The Kings took advantage of a boneheaded play by former Sabres forward Steve Bernier, who was nearly out of the league before the season began. He was out of the game before the first intermission when he unloaded on Rob Scuderi from behind.
It was the kind of hit that could draw the attention of NHL warden Brendan Shanahan, but Sheriff Shanny could show compassion in this case. Bernier served enough punishment in a quiet dressing room while the Kings scored three power-play goals on the ensuing major penalty. Adding a suspension for next year might amount to cruel and unusual punishment.
Ultimately, the Kings clinched the series over the Devils much the way they dominated the Canucks, Blues and Coyotes before them. They built a big lead and applied more pressure than their opponents could withstand. Devils goalie Martin Brodeur was under siege for most of the first period and had no chance of stopping Brown's goal.
Mike Richards, the key component of the Kings' blockbuster trade last summer with the Flyers, started the play when he eased a pass inside the blue line to Drew Doughty. The defenseman waited for Brown to get himself in scoring position and left a pass on his tape that Brown directed into an open net.
Three great players, one great goal.
Just as Brown ordered. It started with him.
"Starting with him is right," Richards said. "He was unbelievable. Every time we needed a big game, certainly in this playoff, he stepped up in a big way. You can't say enough about him. He was unbelievable."
Brown initially was given credit for the second goal but the Ithaca native earned an assist when Jeff Carter grabbed a piece of his shot from the slot. Two goals less than two minutes apart, and the Kings were on their way.
Trevor Lewis gave them a 3-0 lead moments later, and Bernier's worst nightmare came true. Carter, who was acquired from Columbus at the trade deadline, waltzed through the zone like it was Saturday night skate-and-shoot, burying a pass from Brown for a 4-0 lead and turning Game Six into a day at the beach in Southern California.
Game, set, match.
"This is the most resilient group I've ever been a part of," Richards said. "We lost a couple of games in the finals and didn't let it shake us. Our captain led the way tonight. This is an unbelievable feeling."
All that remained was a long celebration that was 4 1/2 decades in the making. Whatever drama that came through the doors before the game left after the first period. The only uncertainty was whether goaltender Jonathan Quick would post a shutout and collect the Conn Smythe Trophy as playoff MVP.

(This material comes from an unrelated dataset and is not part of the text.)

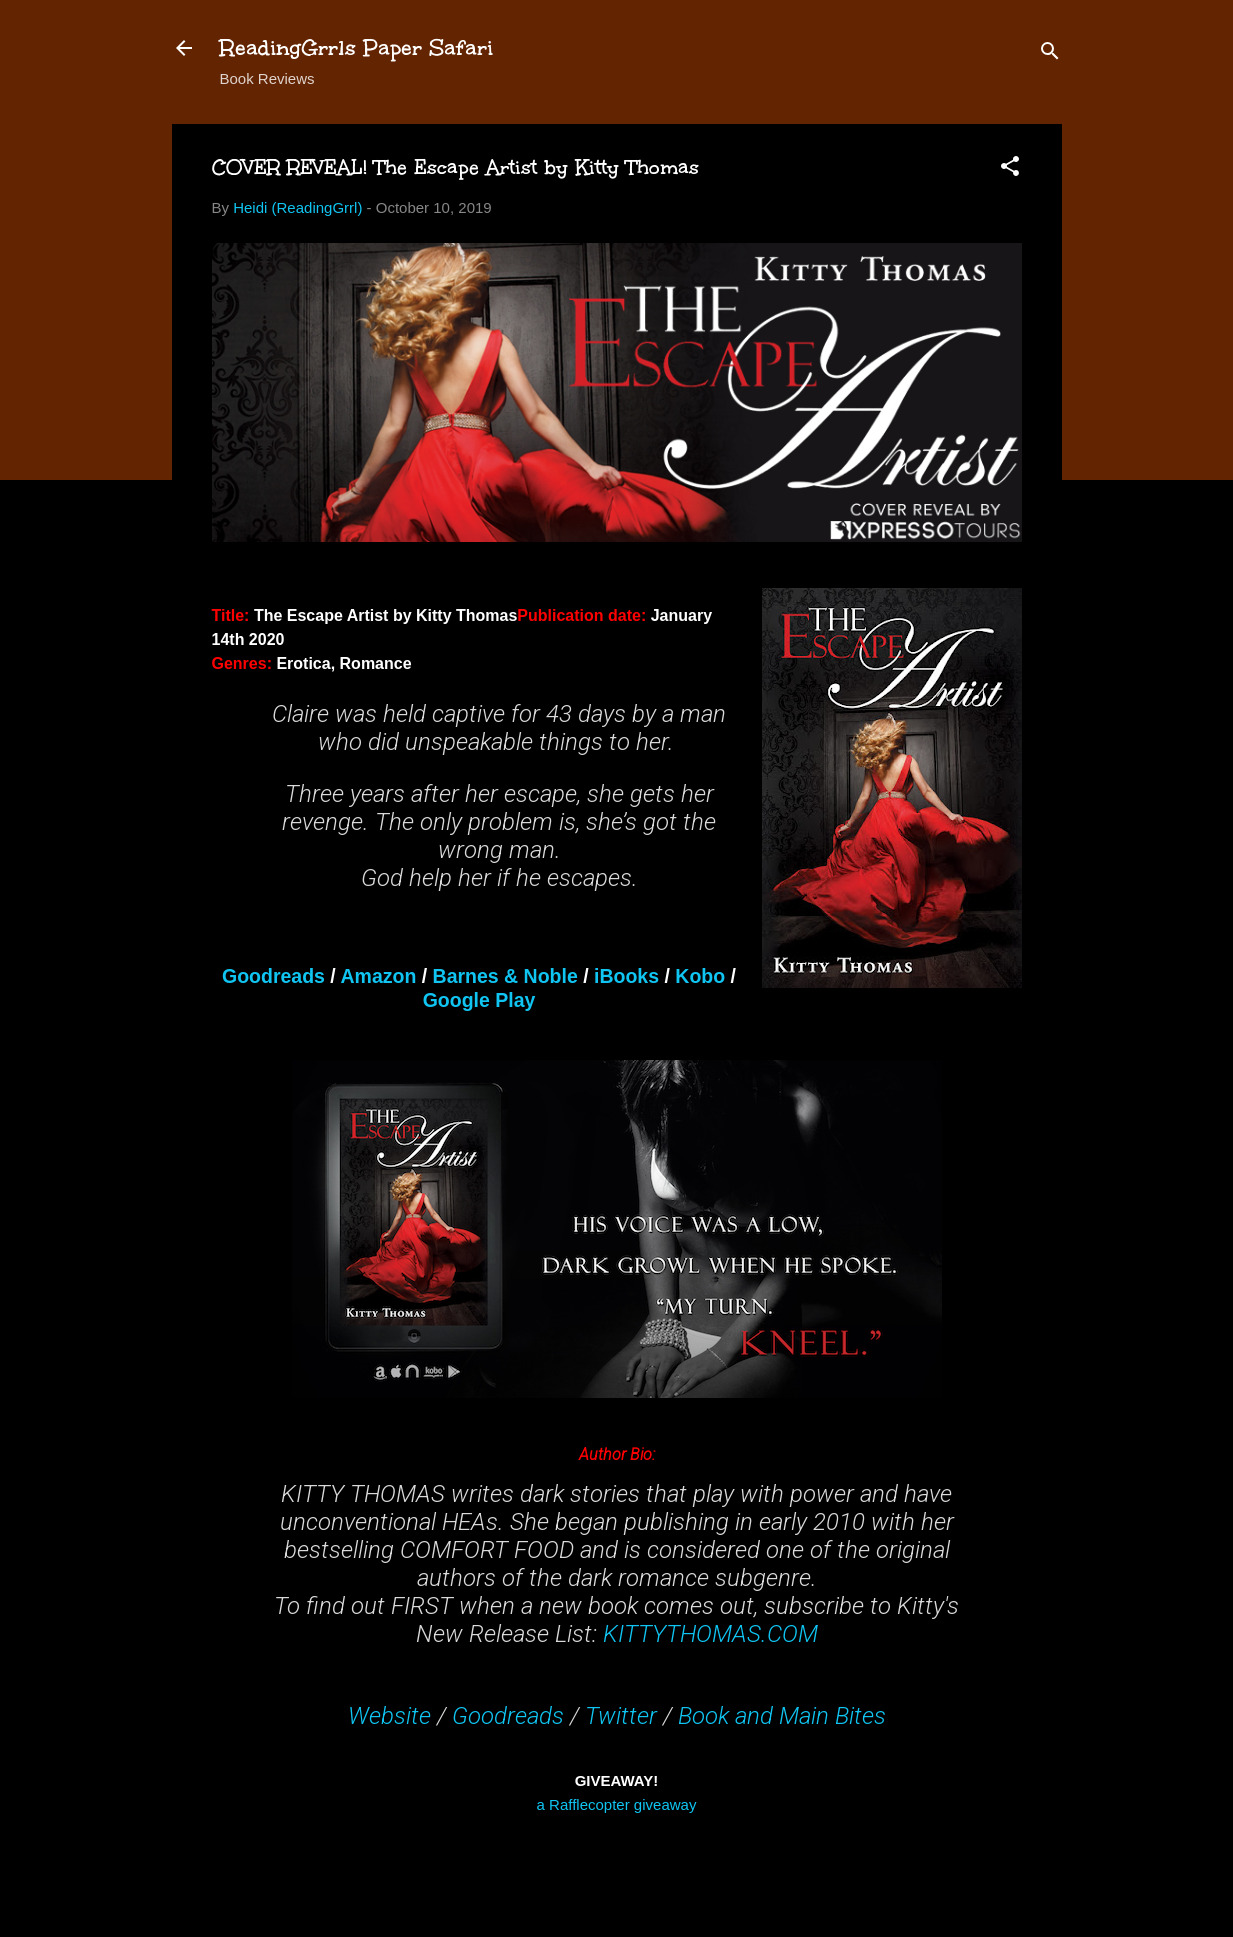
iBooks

And he did collect the hardware.
Quick was superb for two months but was barely tested Monday. He faced only 10 shots in the first two periods and had a 4-1 lead after Adam Henrique scored late in the second. Quick wasn't going to allow four more. The Kings gave up only 31 goals in four rounds, the same number Pittsburgh surrendered as Philadelphia delivered a first-round KO.
An eighth seed winning the Cup comes as a surprise because it never happened, but the real shock was the Kings struggling all season. They came together after the Kings hired hard-nosed coach Darryl Sutter, who pushed his team in the second half of the season until they began pushing one another.
They could have buckled after losing two straight games in the final. They would have been left at the curb had they lost Monday and been forced to play a seventh game. Brown took control and showed them the way.
"Your best players need to be your best players," Brown said. "We've had that all year. Today, there was an opportunity to do something special. Our big guys stepped up. It was a team effort. We had everyone playing. It's been the key to our success."